Because I am unmarried and have no children, I seem to be less important than many others. While we celebrate the longevity of marriages through anniversaries, there is no such recognition for unmarried couples. Many are quick to point out that without a legal commitment, it is easier for unmarried couples to "just walk away" from the relationship. Perhaps, but if this is true, isn't it more of an accomplishment to stay together for 10 years without a legal bond than with one? And isn't a couple without children more likely to be together because they actually love one another than one with children who are "staying together for the kids?" I won't hold my breath waiting for Hallmark to publish the list of traditional gifts for the anniversaries of unmarrieds, and I really don't need external validation. I just don't want to be demeaned and undervalued.

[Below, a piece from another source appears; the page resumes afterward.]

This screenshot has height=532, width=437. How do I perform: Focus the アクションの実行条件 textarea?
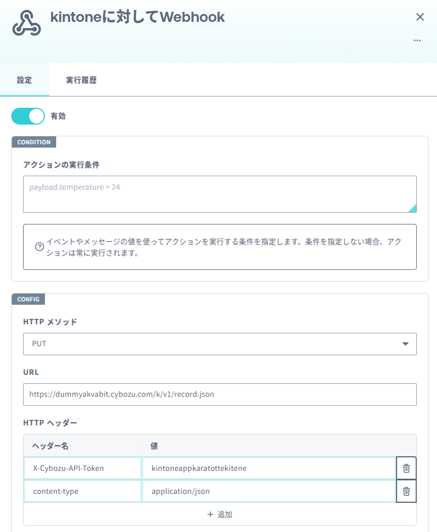[x=220, y=194]
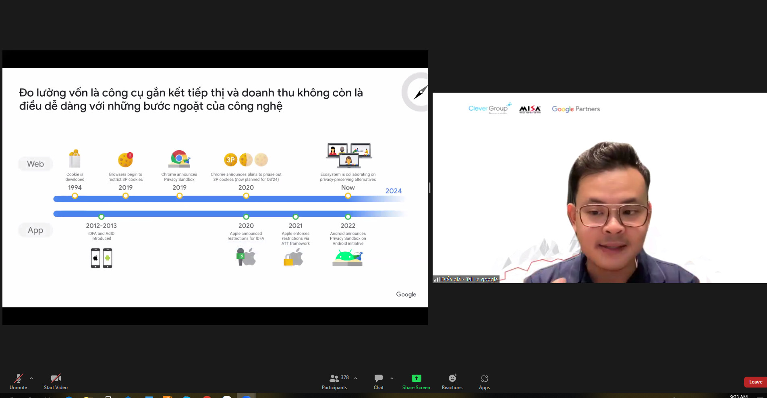Click the Chrome logo on the slide

179,159
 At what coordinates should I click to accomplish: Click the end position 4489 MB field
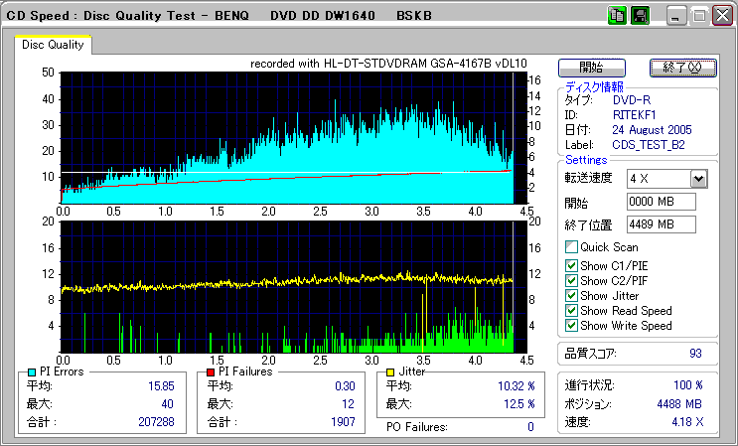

Our culture even devalues those choices that fall outside the accepted norm through our language. There's not even a word to describe my relationship. Instead of being able to say that I am married to a husband, I must explain that I am in a long-term, committed, co-habitating relationship with a male partner. I like to use the word "partner" when I refer to Mitchell, since it most closely recognizes the role he plays in my life, but this often leads to confusion about my sexuality. The word "boyfriend" doesn't differentiate him from some guy that I'm just dating and is the same word that a seventh grader would use. There's always "fiance," but, of course, that word implies that a wedding is imminent.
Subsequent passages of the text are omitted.